Since the end of World War II, whenever a Cassandra has warned those who were optimistic, “beware, this time is different,” he or she has ultimately been proven wrong. The on-going growth of the American economy would eventually/inevitably bring logic to the investment process, albeit sometimes after protracted distortions in equity valuations. And “life as we know it” went on, not to worry.
However, if 2016 does not present a truly different set of parameters, I must be missing something. Below is what undoubtedly constitutes only a partial list of “differences.” There is no attempt to prioritize.
*In the year to June 30, 2015, slightly more non-white babies were born in the United States than white. Demographic projections anyone!
*Not only is financial inequality at levels of nearly a century ago, but the middle class – historically the engine of American economic growth – is being crushed.
*As a high school student over a half-century ago, the conceptualization of the world (i.e. importance in understanding) was seemingly the USA, 70%; Western Europe, 20%, and the rest of the world, shorthanded to ROW, a mere 10%. Now virtually all the real economic growth is in ROW.
*The Federal Reserve is de facto being charged with the responsibility of using monetary policy to spur economic growth. The Fed has pumped out funds like there was no tomorrow (maybe there won’t be) and as if the age-old connection of excess money creation with inflation had been repealed.
*Developed countries are selling debt with negative interest rates. Huh!
*America’s racial divide shows no signs of being healed (whoops, that is not a “difference”), and racism/anti-immigrant sentiment is rising in the same Western European countries which prided themselves on inclusion.
*The American presidential campaign! Never seen one like it.
*Suicide rates are rising domestically for every cohort except geezers like the writer, where the rate was already higher than elsewhere.
*The environment is being destroyed; ho hum, that’s a subject for the future. Agreements now, maybe implementation later.
*The statistical combination of unemployment (not employment), inflation, dissatisfaction levels, bond yields and monetary expansion is unprecedented.
*We produce record levels of food, much of it in a cruel fashion, and an absurd amount is wasted.
*There are now more non-religion adherents than those enrolled in a religion. Correction, there is a religion which unites all Americans: consumerism.

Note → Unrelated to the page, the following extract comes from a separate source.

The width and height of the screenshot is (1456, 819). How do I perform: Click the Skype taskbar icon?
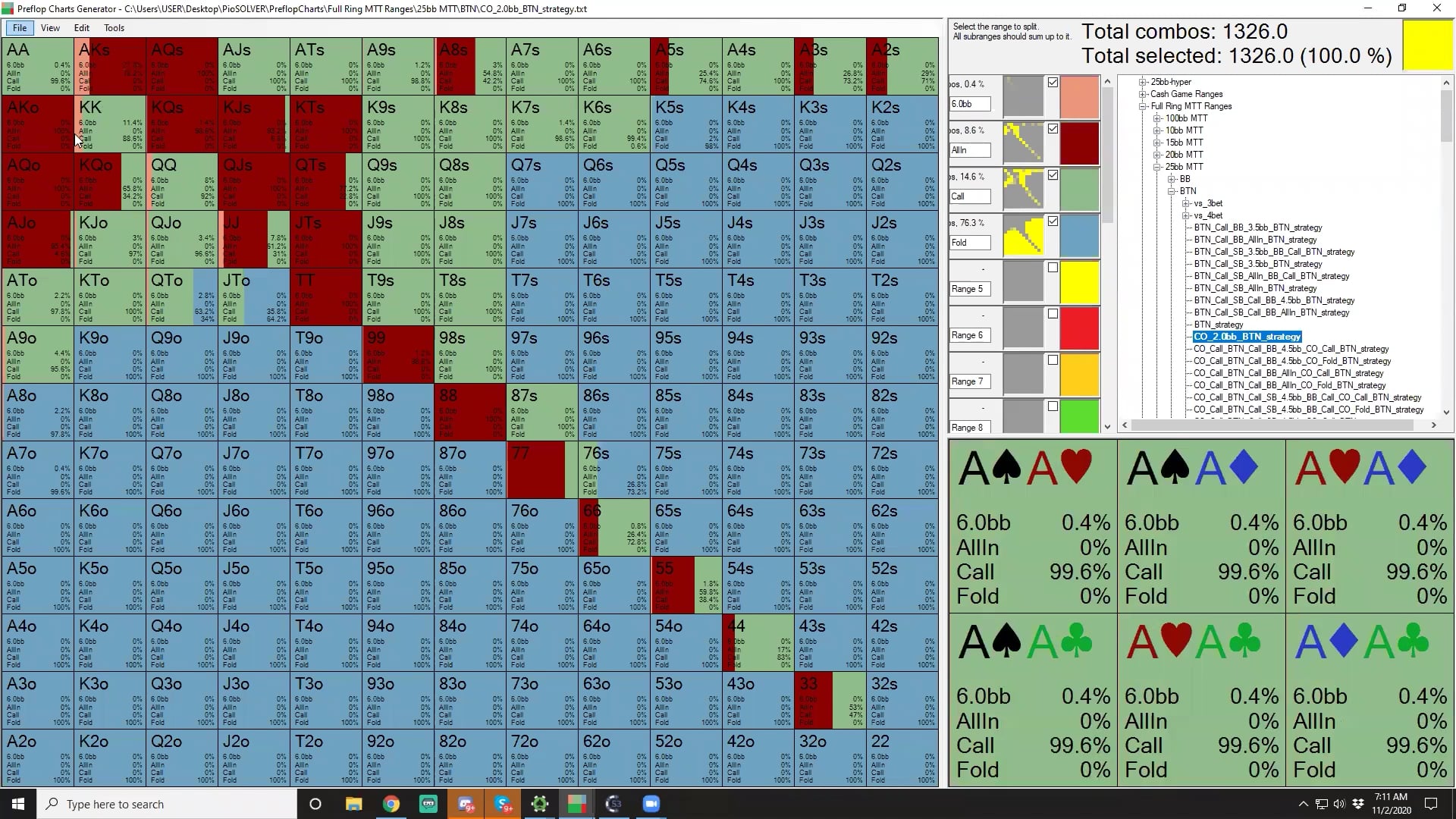(502, 804)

*The daily violence worldwide defies easy analysis and understanding, making one – bad joke coming — yearn — for the old days of good guys (Americans) versus bad guys (the Commies). As for gun control, forgettaboutit; alas, another non-difference.
*On the foreign front (as if it were truly separate from domestic issues),
- Great Britain inexplicably decides it does not want to be in an economic combine where it had its cake (trade and its role as a financial center) and could eat it too (have its own currency).
- Russia’s well-known disregard of world opinion is again exemplified in its doping scandal, the latest chapter actually (the last non-difference).
- China’s growth rate has gone from astronomical to only good faster than its state-controlled accountants can manufacture the numbers.
- In five years, Istanbul goes from a city I recommended to everybody to one which is a center of chaos.
- In an even shorter period of time, Brazil transitions from the golden country of South America – continuous high growth plus big sporting events on the calendar – to one characterized by political, economic, and physical sickness.
Nitpickers undoubtedly can point to a few items above which might be characterized as cyclical and not indicative of structural change. More interesting though is that different critics would select different entries, which proves the point: the preponderance of evidence is that this time is different.
What does all this mean for an equity investor? Damned if I know. Right now, the United States is “the best house in a bad neighborhood.” Elasticity of price-earnings ratios historically has proven to have few definable limits, even when the starting point for valuations is a relatively high level, as is true today.
Full disclosure: I have an equity exposure of 40%, almost entirely in high grade, globally important companies. If and when people equate “this time (really) is different” with a bubble-bursting hit to the stock market of 25%, the level of pain should be tolerable. I think.